Political realignments and emerging alliances: Iraq's Sunni landscape ahead of provincial elections
Shafaq News / As the countdown to the forthcoming provincial council elections begins, a palpable shift is observed within the Sunni political landscape of Iraq. This transformation involves the creation of fresh political alliances, serving as a counterpoint to existing figures whom critics argue have failed to effectively represent their constituents.
In a statement by Taha Abdul Ghani, a figurehead in the al-Anbar United Alliance, he reveals the imminent launch of a new political group. This development, he states, has arisen due to the daunting challenges besieging the governorates.
"The al-Anbar United Alliance was born in al-Anbar, destined to serve as the cornerstone for a comprehensive national project in all liberated governorates," Abdul Ghani relayed to Shafaq News Agency. He further added that coordination with other leaders and political figures in the liberated cities is underway in line with this vision.
"Our commitment to our governorate, born out of national, ethical, and social responsibility, demands the rejection of disruptive practices. It necessitates a return to state oversight and a guarantee that the governorate's resources serve its people," he asserted.
Elucidating the constitution of the al-Anbar United Alliance, Hussam al-Din al-Abbar, a member of Nineveh's provincial council, stated, "The members of the al-Anbar alliance have engaged in political activities and alliances with other parties in the past." However, he emphasized that these alliances varied, as they stemmed from a unique formulation separate from the Sunni decision-making process in politics.
Referring to the current rapprochement, al-Abbar pointed out, "This alignment has surfaced due to the Sunni political domination over the component's resources, positions, and both administrative and political work. It is a political reaction to the tyranny of a single party and seeks to redress grievances from the liberated areas affected during the ISIS period and earlier."
" New alliances are also manifesting within Nineveh, with their affiliation to the aforementioned alliance remaining unclear.

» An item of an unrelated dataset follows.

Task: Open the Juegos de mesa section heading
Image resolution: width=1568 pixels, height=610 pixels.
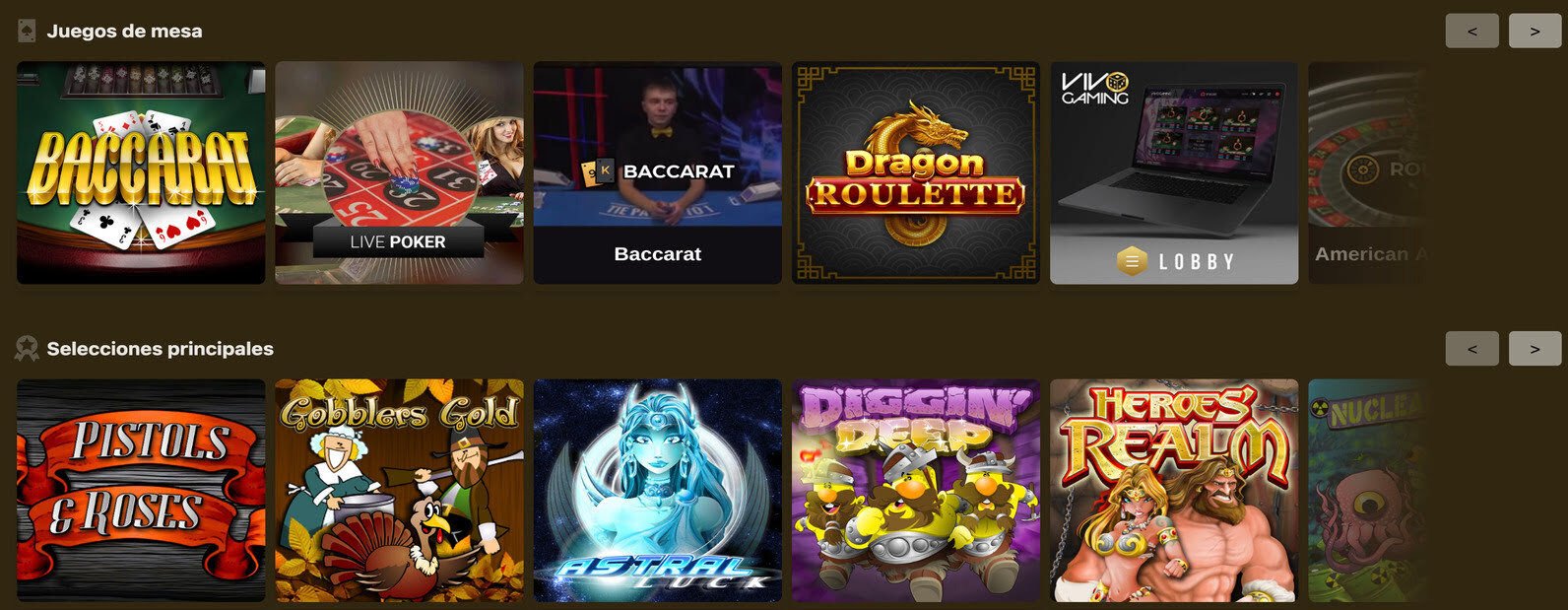Action: coord(125,32)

The primary objective here is to dissolve a politically domineering bloc prevalent within the liberated governorates.
The struggle to monopolize leadership within the Sunni community in al-Anbar is becoming increasingly palpable, surfacing through the unveiling of corruption cases, the most recent being the land file in the Wafa area.

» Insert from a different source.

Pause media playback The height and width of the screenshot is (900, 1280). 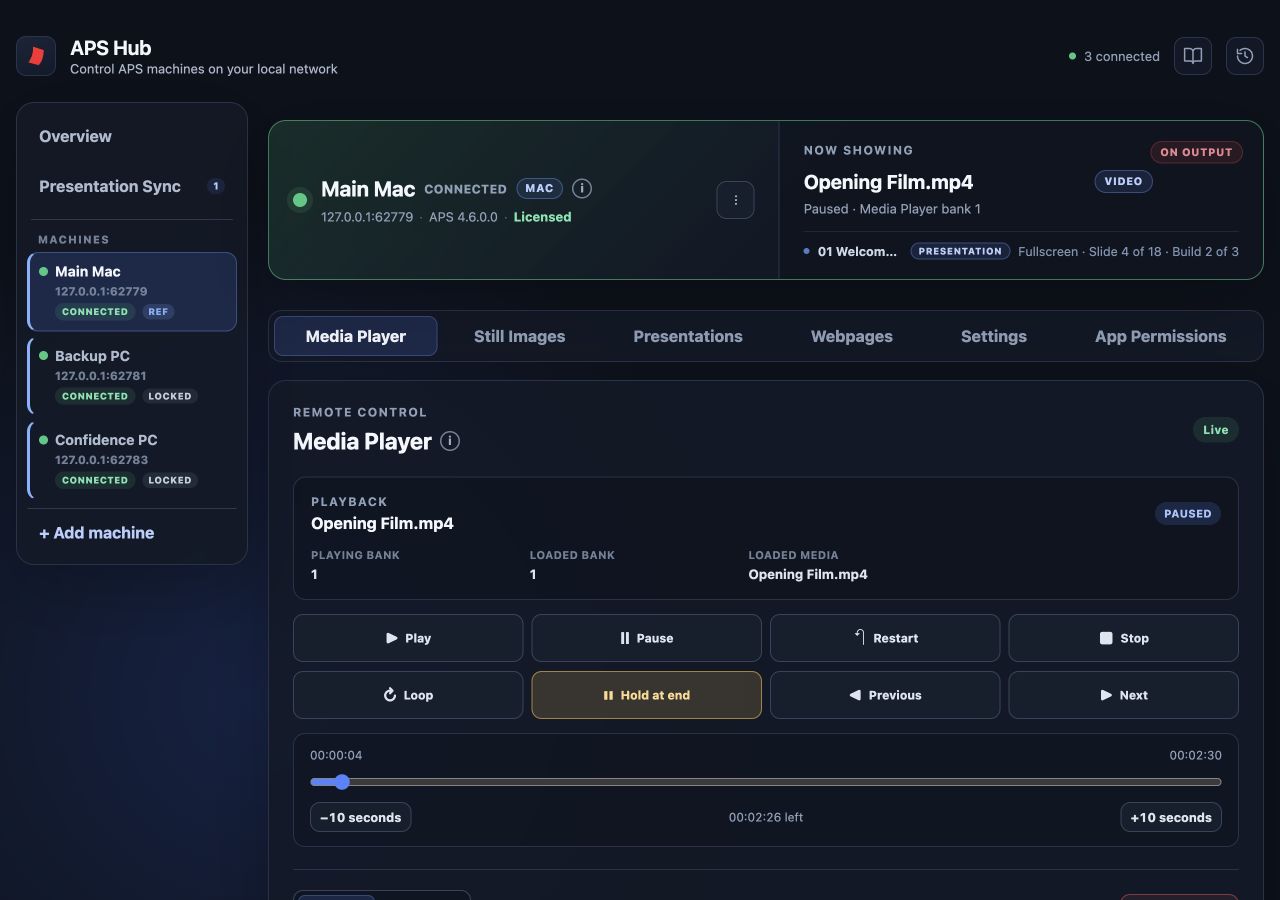646,638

"Political alliances within Sunni governorates are indicative of an internal struggle for positions and personal gain, forsaking the hardship endured by the residents of afflicted regions, those plagued by arrests, enforced disappearances, deserted cities, and camps of displaced individuals deprived of the most fundamental life necessities," disclosed Abdul Qadir al-Nayel, a member of the Iraqi National Charter.
In his interview with Shafaq News Agency, al-Nayel further explained, "Sunni masses understand that these alliances are merely an adjunct to the political process, yielding little influence in the grand political scheme. They often find themselves at odds, spurred by various local and regional parties, while they fail to address the needs of the Sunni community and outstanding issues."
Mithal al-Alusi, a politician, former MP, and founder of the Iraqi Umma Party, concurred with al-Nayel's sentiments, asserting, "New alliances, constructed upon outdated, failed foundations and devoid of democratic values and integrity, offer little value."
He was dismissive of alliances, stating, "Alliances driven by personal rivalries and the influences of neighboring countries hold no true value."
Hani al-Shammari, a political researcher from Saladdin governorate, observed, "Certain alliances have been formed with the objective of overthrowing certain political forces that have been dominating the liberated governorates."
He stated, "A broader view reveals that the formation of any political coalition at this juncture is a precursor to alliances transitioning to provincial councils, while aiming to establish a political agenda that reaches the House of Representatives."
He emphasized, "Every political alliance should prioritize the interests of the citizens and aim to ameliorate their circumstances." He further pointed out that, "These alliances are incapable of fulfilling the aspirations of the citizens of those governorates."
On May 11, Yazan Misha'an al-Jubouri, the secretary-general of the Watan Party, announced the formation of a new political coalition, inclusive of the al-Siyada Alliance led by Khamis al-Khanjar, but excluding the Takkadom party led by Mohammed al-Halbousi, the current speaker of the House of Representatives.